Mein Kaffee ist nun auch fertig und trotz des röhrenden Motors genieße ich diese kleine Welt mit ihrer unsagbaren Schönheit um mich herum.

Während Holnis Noor noch in dichtem Nebel liegt, löst sich der trübfeuchte Schleier vor mir bei jeden Grad denn die Sonne höher steigt zusehends auf. Hinter der Schwiegermutter zeigen sich nun auch leichte kräuselige Erhebungen auf dem Wasser, was den leichten Wind ankündig, der mich nur kurze Zeit später endlich in aller Stille die Segel setzen lässt.




Was für ein Traum. Nein, es ist kein Traum. Es ist das Leben.

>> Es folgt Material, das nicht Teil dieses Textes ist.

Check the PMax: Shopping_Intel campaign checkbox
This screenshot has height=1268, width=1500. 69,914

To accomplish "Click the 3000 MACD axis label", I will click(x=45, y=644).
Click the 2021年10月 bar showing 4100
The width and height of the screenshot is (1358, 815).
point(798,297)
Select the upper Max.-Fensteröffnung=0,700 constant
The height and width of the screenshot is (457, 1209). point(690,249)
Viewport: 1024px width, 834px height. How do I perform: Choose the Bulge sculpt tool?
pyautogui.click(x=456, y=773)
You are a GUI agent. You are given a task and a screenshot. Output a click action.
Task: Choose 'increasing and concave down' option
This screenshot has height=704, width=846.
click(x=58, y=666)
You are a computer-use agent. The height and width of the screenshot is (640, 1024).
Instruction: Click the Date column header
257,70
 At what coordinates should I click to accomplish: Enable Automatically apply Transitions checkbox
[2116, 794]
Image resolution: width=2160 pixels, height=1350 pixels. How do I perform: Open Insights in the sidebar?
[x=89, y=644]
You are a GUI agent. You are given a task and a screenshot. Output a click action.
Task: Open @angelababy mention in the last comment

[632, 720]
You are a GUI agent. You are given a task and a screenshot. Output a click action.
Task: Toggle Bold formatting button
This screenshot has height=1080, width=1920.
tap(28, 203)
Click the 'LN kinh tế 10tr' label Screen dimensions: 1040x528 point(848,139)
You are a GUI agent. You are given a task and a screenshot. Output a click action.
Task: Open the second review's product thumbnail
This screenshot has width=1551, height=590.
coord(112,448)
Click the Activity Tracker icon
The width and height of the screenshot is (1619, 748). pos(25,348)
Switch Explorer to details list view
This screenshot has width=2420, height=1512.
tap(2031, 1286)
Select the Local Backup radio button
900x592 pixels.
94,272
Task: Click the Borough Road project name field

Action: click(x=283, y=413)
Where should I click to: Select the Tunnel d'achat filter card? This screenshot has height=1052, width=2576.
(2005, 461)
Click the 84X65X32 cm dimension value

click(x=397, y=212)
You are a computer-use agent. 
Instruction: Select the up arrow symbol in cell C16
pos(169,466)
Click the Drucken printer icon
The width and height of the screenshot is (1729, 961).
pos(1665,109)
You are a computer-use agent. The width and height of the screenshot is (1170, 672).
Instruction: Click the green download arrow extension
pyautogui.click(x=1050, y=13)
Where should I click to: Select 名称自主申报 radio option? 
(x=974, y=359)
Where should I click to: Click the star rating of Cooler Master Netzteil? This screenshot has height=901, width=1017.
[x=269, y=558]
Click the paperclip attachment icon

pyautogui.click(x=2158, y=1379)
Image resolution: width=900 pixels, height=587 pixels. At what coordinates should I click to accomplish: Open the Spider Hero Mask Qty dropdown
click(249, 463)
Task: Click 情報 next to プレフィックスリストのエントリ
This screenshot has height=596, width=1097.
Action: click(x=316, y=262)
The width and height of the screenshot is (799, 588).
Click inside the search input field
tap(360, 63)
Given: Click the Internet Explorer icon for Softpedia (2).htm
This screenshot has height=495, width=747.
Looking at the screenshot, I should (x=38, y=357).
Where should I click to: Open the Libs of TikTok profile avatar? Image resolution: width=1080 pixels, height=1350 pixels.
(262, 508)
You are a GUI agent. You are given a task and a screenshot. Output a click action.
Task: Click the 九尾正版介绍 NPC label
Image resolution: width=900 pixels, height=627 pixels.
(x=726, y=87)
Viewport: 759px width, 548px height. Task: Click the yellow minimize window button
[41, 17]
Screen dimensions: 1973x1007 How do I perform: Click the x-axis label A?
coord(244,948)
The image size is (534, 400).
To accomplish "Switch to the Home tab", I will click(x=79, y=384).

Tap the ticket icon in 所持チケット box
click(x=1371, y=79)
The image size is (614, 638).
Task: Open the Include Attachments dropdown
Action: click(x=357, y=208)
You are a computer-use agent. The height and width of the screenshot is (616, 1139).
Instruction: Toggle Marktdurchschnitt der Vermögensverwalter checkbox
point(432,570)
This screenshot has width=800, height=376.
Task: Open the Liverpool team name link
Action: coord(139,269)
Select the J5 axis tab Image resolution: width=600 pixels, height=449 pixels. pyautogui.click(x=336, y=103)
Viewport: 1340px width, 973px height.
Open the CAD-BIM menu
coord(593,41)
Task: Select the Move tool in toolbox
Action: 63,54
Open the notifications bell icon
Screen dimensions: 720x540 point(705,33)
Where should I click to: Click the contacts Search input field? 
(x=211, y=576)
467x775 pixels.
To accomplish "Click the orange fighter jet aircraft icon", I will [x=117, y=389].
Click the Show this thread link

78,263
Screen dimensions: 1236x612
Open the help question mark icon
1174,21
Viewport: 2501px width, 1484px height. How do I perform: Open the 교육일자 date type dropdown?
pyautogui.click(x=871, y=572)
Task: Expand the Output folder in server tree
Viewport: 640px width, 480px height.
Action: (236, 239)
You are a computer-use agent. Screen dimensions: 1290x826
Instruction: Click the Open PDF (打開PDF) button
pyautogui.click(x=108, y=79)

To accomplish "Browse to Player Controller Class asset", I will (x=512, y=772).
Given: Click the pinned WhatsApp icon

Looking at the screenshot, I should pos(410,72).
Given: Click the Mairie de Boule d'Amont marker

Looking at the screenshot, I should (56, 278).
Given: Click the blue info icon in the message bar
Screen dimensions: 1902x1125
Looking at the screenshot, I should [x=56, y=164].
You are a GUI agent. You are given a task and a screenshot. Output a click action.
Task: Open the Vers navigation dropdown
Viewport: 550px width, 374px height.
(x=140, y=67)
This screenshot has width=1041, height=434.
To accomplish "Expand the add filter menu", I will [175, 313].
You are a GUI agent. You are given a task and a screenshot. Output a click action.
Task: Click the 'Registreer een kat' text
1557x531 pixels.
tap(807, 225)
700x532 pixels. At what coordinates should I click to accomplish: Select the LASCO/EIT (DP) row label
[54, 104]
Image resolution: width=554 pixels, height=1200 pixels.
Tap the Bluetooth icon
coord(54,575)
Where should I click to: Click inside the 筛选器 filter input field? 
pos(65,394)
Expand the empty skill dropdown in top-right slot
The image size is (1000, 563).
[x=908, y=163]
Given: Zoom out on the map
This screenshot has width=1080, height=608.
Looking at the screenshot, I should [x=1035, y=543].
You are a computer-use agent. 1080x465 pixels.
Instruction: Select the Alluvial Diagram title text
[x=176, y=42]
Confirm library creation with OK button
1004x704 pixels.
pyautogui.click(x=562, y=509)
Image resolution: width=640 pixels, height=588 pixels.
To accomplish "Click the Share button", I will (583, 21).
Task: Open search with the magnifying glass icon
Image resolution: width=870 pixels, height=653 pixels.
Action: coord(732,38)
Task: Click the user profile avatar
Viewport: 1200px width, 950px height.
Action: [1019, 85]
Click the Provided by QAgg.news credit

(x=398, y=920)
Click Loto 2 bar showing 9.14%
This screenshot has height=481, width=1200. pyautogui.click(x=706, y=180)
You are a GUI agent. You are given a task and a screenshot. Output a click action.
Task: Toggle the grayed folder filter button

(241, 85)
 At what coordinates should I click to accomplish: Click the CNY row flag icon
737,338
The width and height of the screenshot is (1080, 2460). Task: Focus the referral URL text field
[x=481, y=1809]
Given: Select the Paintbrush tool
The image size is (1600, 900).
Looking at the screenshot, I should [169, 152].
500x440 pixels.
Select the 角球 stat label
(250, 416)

Das wirkliche Leben. Und zwar diese Art von Leben, die mich innerlich erfüllt und mit neuer Energie versorgt. Mir Liebe, Kraft und Mut schenkt und mich in meinem Sein bestärkt. Es ist ein Leben, was nichts gemein hat mit der bloßen Existenz und der Vegetation, der der Mensch im Strudel seines Daseins ausgesetzt ist. Ich lebe. Ich bin. Und ich bin dankbar dafür.



In der Sonderborger Bucht ist der Wind perfekt und ich habe es nicht eilig, zur Bückenöffnung pünktlich im Stadthafen anzukommen. Lieber drehe ich die ein oder andere Pirourette, lasse Findus sich eingrooven und nehme eine Öffnung später.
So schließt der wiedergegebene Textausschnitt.